Exercise requirements → Gather every line of the items below that contains the string "computer", and copy each of those lines in full.

(Records for locating the described items)
++++++++++

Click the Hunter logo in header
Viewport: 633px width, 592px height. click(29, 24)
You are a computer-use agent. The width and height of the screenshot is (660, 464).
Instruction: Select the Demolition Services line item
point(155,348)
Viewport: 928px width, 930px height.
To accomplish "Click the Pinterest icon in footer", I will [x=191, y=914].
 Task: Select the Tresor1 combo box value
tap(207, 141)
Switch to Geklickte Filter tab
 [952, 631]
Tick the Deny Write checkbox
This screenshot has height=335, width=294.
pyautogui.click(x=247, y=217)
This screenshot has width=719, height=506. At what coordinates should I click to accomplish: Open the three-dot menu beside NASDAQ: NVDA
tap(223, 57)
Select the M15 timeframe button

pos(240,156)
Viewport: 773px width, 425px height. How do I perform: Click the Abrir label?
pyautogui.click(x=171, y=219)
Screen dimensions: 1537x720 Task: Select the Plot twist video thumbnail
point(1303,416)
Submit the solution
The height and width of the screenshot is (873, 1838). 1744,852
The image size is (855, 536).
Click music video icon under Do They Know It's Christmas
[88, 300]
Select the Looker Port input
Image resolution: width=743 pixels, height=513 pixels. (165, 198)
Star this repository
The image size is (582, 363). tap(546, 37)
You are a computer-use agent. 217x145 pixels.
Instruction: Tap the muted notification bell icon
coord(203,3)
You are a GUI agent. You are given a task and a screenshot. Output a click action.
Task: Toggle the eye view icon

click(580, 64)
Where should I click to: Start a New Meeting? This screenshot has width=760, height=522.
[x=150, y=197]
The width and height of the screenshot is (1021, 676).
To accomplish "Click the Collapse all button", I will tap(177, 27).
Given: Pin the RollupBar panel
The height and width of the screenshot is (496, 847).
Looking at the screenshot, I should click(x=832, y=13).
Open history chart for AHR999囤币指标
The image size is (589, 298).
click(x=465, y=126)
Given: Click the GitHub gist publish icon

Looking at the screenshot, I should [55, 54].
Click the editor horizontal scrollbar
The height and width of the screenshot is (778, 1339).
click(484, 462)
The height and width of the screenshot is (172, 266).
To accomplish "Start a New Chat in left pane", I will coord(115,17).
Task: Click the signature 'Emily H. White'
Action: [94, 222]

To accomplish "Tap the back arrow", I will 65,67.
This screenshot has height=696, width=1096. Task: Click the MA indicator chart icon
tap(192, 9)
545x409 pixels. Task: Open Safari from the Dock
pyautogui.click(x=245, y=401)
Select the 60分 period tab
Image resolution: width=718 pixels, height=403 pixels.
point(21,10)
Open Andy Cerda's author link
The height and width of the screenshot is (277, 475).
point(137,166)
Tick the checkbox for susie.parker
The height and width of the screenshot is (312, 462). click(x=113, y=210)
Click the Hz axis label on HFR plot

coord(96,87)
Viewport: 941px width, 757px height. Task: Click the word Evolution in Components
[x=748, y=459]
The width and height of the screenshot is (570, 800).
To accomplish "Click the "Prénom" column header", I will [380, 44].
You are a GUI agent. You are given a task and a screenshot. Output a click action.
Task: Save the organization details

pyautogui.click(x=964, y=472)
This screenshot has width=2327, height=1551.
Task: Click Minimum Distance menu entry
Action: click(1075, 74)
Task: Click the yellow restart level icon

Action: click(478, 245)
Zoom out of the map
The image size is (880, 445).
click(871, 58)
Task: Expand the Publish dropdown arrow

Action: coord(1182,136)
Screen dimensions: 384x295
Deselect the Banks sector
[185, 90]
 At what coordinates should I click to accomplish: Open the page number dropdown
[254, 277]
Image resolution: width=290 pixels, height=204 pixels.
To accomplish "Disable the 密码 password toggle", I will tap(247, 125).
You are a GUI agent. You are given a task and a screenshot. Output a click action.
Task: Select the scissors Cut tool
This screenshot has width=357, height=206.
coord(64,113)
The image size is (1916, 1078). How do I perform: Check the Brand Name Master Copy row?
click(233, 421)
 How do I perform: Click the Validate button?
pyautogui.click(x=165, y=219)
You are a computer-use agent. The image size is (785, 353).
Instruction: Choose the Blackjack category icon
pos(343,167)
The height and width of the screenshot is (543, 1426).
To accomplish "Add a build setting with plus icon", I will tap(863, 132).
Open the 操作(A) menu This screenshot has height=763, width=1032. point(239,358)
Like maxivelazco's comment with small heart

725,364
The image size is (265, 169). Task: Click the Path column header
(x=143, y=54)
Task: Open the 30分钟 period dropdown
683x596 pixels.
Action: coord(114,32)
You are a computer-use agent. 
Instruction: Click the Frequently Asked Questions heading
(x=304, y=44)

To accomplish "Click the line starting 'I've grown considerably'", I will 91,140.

++++++++++

Full response →
You are a computer-use agent. The width and height of the screenshot is (660, 464).
You are a computer-use agent. 217x145 pixels.
You are a computer-use agent. The image size is (785, 353).
You are a computer-use agent. 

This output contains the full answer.